# 38 Teen-Aged Life Impact Burn Recovery Evaluation: Interpersonal Interactions and Relationships Item Pool Creation Involving Teens

**Authors:** Sophia McLaughlin, Madeleine McGwin, Khushbu Patel, Alexandra Gladstone, Yasameen Farahvash, Ludwik Branski, Tina Palmieri, Frederick Stoddard, Michael Murphy, Jeffrey Schneider, Lewis Kazis, Mary Slavin, Colleen Ryan

PMC · DOI: 10.1093/jbcr/iraf019.038 · 2025-04-01

## TL;DR

Researchers developed a new tool called TA-LIBRE12-19 to assess how burn injuries affect teens' social interactions and relationships, using input from survivors and their families.

## Contribution

The study introduces a new subdomain of the TA-LIBRE12-19 instrument focused on interpersonal interactions and relationships, with over half of the items derived directly from teen survivors' qualitative input.

## Key findings

- Focus groups with teen burn survivors and their parents generated 28 new items for the Interpersonal Interactions and Relationships subdomain.
- The final subdomain includes 51 items, with 54.9% developed from survivor input, highlighting the importance of lived experience in instrument development.
- The next step involves field-testing these items with 500 teens and developing a computer adaptive test.

## Abstract

Adolescents undergo major development and social changes. However, coupling adolescence with burn injuries can complicate social interactions and relationships. The Teen-Aged Life Impact Burn Recovery Evaluation (TA-LIBRE12-19) is being developed as a burn- and age-specific outcome metric. Using the World Health Organization’s International Classification for Functioning, Disability, and Health for Children and Youth, alongside a comprehensive literature review, a conceptual framework was developed. Two overarching domains were identified: Activity and Participation. This study details the qualitative analysis of transcripts from teen burn survivors used to coproduce an item pool related to Interpersonal Interactions and Relationships, a proposed subdomain of the Participation domain.

Generic and burn-specific items from legacy instruments were reviewed through binning and winnowing in previous work. Stakeholder focus groups involving teens were conducted to identify key outcomes for assessing burn recovery. Teens were asked to share their thoughts and opinions on how burns impacted their lives. Focus group transcripts were analyzed, and emergent themes were identified using NVivo software until thematic saturation was reached. Themes were assigned to existing domains or new items were created based on recurring themes raised by the teens that were not otherwise covered.

Previous analyses identified 1,446 items from legacy instruments possibly related to Interpersonal Interactions and Relationships.

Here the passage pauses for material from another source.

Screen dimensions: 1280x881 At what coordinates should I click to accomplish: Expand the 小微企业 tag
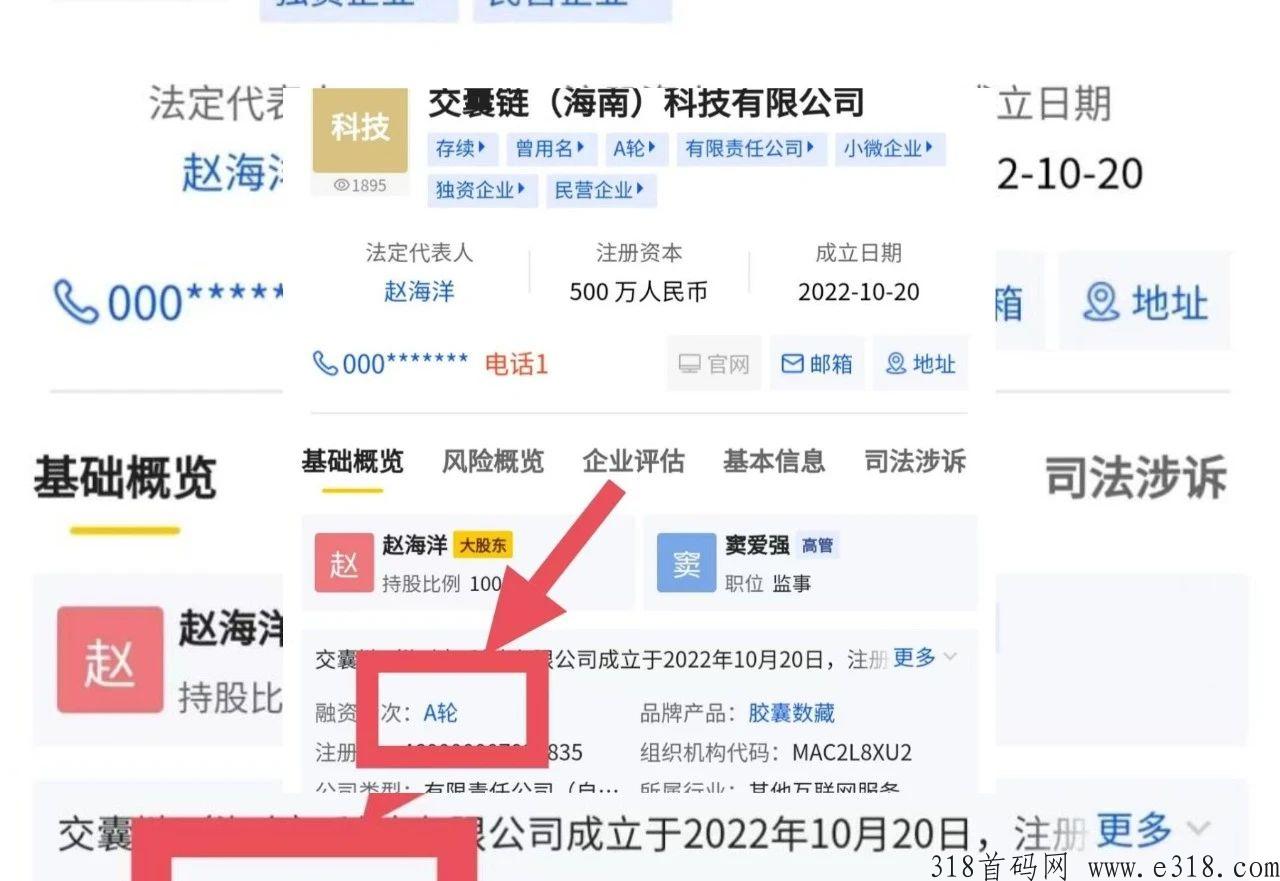pos(889,149)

Repeated rounds of expert review resulted in 23 items. Four focus groups were conducted with eight teen burn survivors and/or their representative parents. Median age was 14.2 years (IQR 12.1-16.3), 62% of whom were female. Half of burns were flame-related, median time since injury was 6.3 years (IQR 0.6-13.7) and median burn size was 20% (IQR 0.3-6) TBSA. The focus groups resulted in 28 new items. The total Interpersonal Interactions and Relationships subdomain contains 51 items, 45.1% (n=23) from legacy instruments and 54.9% (n=28) developed from focus group input.

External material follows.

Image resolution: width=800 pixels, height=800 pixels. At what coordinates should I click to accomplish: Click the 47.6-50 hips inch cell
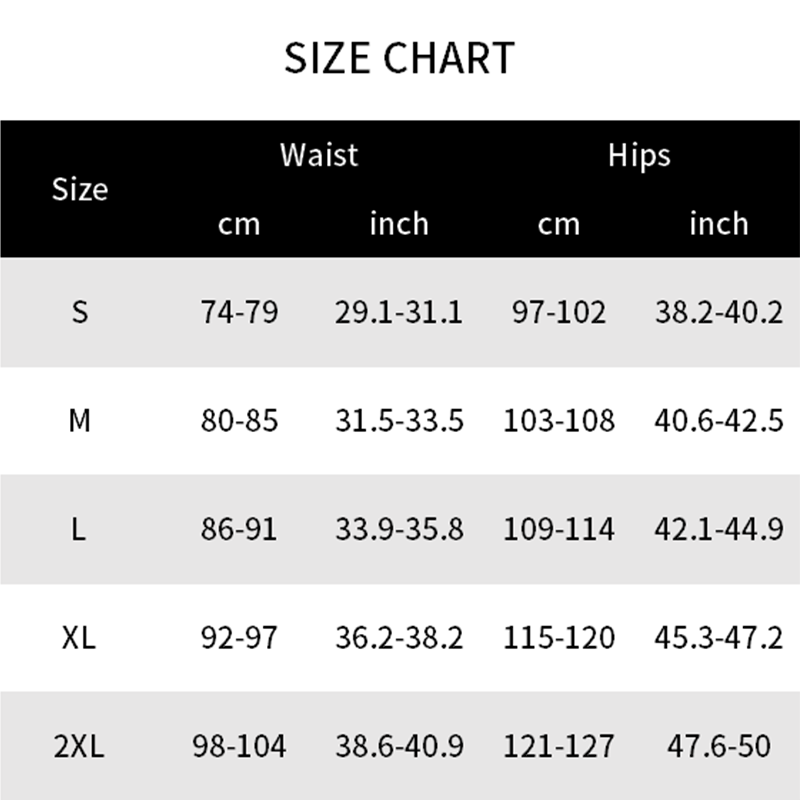click(x=719, y=745)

Survivor input is critical in the development of the TA-LIBRE12-19 instrument. Over half of the items were newly developed from teens’ qualitative input, demonstrating the value of engaging persons with lived experience. Focus groups revealed limitations in current teen assessment tools, providing key insights for new item development.

Coproduction makes TA-LIBRE12-19 a granular, precise measure of teenage burn outcomes. The next step is calibration and psychometric testing of all item pools. This will start with field-testing these items with 500 teens. Following this, a computer adaptive test will be developed.

This work was funded by Foundation Funding (Grant #79136) and partial support from the National Institute on Disability, Independent Living, and Rehabilitation Research (Grant #90DPBU0008).